Rich people organize ordinary people to get stuff done. Humans are
tribal and need leaders.

You ain't one.
 
On Sunday, August 30, 2015 at 9:36:47 AM UTC-4, DecadentLinuxUserNumeroUno wrote:
On Sat, 29 Aug 2015 20:03:43 -0700 (PDT), "dcaster@krl.org"
dcaster@krl.org> Gave us:

I got rich by buying stocks instead of buying new cars.

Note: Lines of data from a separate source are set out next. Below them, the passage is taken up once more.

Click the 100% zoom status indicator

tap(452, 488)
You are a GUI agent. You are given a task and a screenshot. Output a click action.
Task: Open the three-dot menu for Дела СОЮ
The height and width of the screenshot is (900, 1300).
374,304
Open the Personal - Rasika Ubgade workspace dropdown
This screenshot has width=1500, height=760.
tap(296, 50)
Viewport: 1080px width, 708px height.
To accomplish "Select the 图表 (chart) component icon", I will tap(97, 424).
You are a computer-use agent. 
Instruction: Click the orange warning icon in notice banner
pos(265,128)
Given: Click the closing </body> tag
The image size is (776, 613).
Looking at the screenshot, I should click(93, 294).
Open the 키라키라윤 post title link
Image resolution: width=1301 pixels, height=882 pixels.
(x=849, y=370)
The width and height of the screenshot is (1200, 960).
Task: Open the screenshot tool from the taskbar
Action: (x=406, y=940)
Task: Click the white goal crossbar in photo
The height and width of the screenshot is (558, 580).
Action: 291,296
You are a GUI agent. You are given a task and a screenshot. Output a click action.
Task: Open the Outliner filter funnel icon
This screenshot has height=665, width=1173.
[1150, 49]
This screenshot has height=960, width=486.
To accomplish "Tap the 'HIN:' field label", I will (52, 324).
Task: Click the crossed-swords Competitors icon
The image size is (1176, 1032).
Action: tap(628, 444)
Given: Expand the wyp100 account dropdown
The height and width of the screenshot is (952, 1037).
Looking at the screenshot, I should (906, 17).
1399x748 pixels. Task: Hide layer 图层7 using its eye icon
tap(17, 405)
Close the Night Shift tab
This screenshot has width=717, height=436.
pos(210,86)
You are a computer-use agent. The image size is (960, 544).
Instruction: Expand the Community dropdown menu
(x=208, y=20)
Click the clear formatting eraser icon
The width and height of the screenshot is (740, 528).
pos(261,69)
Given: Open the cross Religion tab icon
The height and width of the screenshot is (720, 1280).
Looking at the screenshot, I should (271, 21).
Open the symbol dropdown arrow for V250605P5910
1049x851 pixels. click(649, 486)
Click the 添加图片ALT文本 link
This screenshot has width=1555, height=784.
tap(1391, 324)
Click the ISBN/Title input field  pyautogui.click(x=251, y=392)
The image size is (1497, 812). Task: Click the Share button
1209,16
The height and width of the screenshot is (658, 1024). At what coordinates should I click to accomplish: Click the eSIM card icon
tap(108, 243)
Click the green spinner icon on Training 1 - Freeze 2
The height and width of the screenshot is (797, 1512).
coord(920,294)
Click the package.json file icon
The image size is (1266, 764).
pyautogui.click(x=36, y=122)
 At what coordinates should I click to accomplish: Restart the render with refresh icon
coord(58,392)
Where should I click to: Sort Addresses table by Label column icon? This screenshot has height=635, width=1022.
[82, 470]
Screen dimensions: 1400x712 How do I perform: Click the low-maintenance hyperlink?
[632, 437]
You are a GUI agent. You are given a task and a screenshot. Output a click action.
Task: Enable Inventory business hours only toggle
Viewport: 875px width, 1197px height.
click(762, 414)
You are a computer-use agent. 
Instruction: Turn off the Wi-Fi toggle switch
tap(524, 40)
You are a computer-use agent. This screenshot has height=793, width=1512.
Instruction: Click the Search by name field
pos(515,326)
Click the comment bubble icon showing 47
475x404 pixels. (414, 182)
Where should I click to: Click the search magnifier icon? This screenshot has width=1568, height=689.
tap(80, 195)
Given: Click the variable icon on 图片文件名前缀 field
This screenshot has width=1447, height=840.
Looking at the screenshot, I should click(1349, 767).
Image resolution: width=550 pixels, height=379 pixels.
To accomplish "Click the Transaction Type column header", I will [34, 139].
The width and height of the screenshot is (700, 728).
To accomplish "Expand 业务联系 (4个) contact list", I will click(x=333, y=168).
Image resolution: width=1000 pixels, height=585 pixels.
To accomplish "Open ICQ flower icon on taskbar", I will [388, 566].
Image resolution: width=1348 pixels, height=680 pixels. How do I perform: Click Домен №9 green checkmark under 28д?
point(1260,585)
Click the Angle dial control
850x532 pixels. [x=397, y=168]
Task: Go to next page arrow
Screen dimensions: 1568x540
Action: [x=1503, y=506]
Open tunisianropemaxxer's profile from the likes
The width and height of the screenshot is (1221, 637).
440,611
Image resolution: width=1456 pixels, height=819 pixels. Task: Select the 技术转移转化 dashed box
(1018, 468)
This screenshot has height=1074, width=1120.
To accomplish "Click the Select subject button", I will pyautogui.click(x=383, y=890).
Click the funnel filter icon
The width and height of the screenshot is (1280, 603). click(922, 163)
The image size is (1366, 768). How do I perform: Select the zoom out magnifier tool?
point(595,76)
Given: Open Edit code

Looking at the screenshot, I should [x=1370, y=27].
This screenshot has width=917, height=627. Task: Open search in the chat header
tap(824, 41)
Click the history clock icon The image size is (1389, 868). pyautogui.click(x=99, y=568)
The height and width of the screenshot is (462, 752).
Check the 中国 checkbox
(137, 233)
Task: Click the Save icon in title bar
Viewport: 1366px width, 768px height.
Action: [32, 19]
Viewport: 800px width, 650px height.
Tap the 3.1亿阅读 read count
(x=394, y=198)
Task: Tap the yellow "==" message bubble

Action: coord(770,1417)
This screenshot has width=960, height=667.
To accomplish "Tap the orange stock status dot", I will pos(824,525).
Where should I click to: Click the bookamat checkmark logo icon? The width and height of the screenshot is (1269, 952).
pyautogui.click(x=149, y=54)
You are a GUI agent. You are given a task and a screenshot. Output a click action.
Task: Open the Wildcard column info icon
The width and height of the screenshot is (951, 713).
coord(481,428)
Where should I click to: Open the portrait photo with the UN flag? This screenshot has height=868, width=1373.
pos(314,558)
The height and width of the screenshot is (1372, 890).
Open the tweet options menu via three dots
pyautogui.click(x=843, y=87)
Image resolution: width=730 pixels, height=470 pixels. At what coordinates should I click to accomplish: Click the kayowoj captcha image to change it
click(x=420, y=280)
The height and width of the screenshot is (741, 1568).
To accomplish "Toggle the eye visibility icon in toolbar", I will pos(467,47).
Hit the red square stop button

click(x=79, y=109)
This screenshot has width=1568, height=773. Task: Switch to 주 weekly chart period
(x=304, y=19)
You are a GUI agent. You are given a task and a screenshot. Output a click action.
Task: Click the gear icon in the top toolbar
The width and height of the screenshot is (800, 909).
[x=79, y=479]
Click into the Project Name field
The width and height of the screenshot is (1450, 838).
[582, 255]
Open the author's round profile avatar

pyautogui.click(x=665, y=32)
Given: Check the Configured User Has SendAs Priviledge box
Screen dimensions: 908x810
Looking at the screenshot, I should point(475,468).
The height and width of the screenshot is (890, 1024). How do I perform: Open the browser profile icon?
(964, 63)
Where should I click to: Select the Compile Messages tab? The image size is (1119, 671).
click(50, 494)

It certainly wasn't from interpreting Usenet posts. Larkin did not
post that, ya dope.

What is your point?

Dan
 
On Sunday, August 30, 2015 at 11:16:26 AM UTC-4, John Larkin wrote:

I don't think that buying established stocks, getting rich that way,
does society much good. Except for new issues, the stock market is
mostly a gambling pool.

I disagree with you there. Investing in the stock market does involve a little risk, but it is not much of a gamble. If you buy say ten stocks, there is almost no gamble. One or two may go belly up, but it is extremely unlikely that all will. And you will be better off than if you put your money in a savings account.

You are buying shares of a company. So does the company do society much good?
Do you think Texas Instruments does society much good? Anyway investing in existing companies may not do society much good, but it certainly does not do society much harm.

And consider there would be no new issues unless there was a market for the shares of companies after the initial offering.

Sure inventing a new product, may be better for society, but realistically how many folks are going to do that. And just because you own stocks , does not mean you can not do something that helps society. I volunteer at a local museum and work at the friends of the library book sale.